» TASK PROMPT:
Reproduce word for word the rows starting with the one that contains "Click the Changes" and going on through the one that contains "tap(278, 233)", including both of those rows.

## begin GIVEN RECORDS

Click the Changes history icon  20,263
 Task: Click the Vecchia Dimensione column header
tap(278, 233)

## end GIVEN RECORDS
## begin GIVEN RECORDS

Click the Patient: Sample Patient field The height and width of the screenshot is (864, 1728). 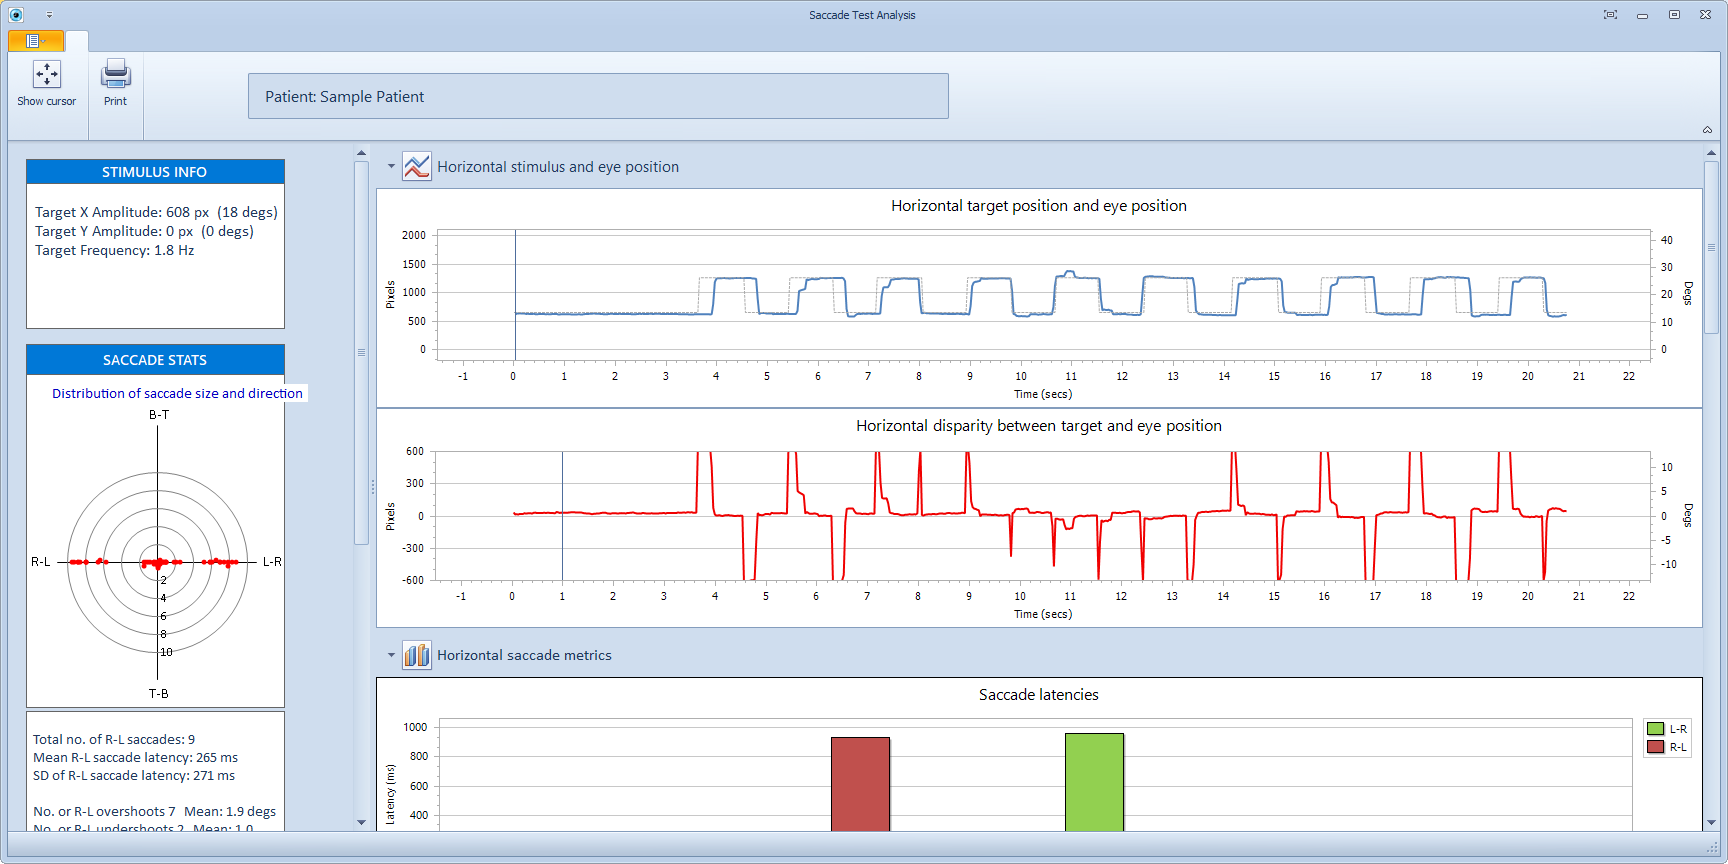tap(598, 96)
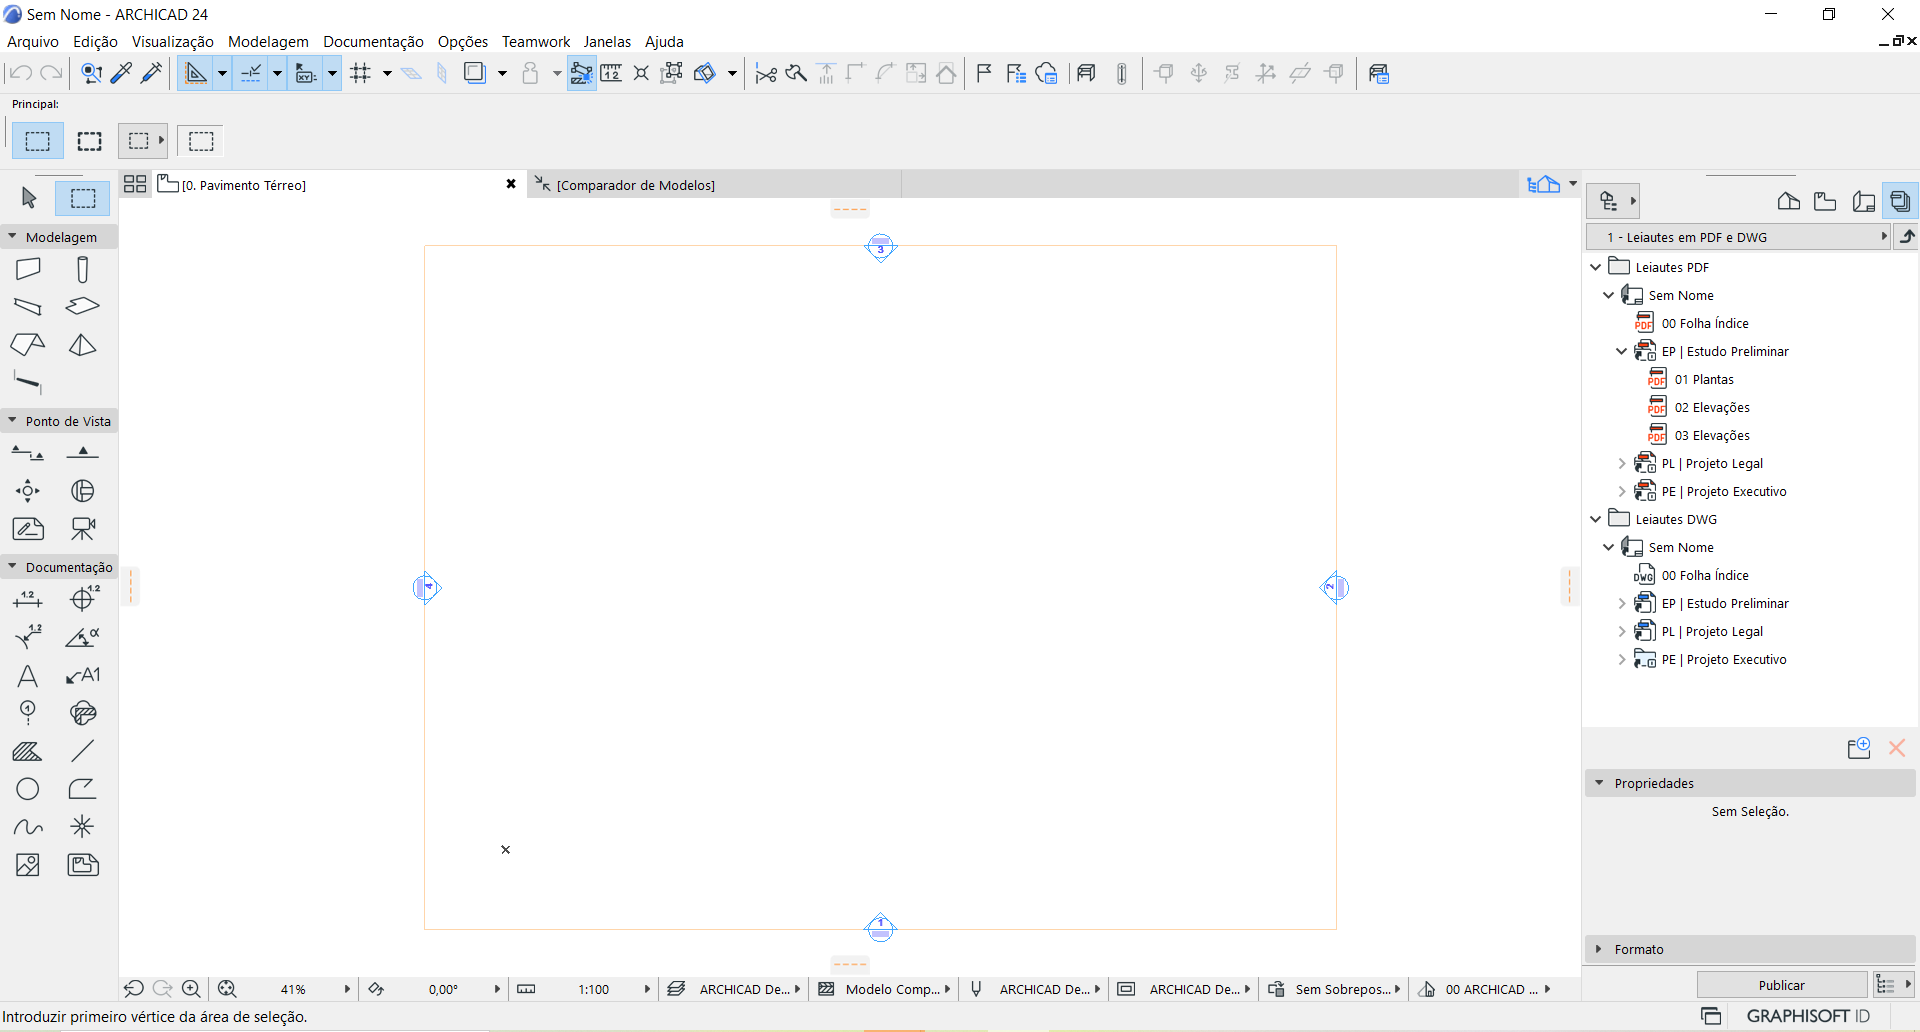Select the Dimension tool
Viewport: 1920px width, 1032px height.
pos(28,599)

## end GIVEN RECORDS
## begin GIVEN RECORDS

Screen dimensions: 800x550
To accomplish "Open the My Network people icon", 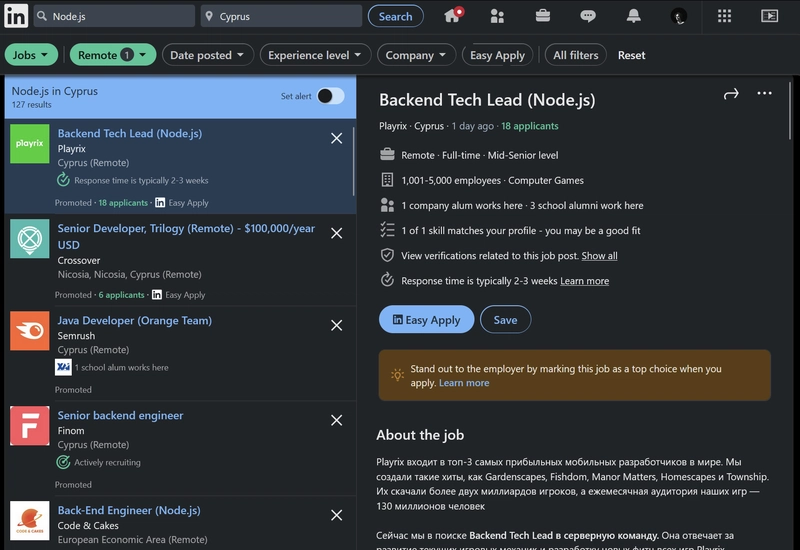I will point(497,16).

## end GIVEN RECORDS

» TASK RESULT:
Click the Changes history icon  20,263
 Task: Click the Vecchia Dimensione column header
tap(278, 233)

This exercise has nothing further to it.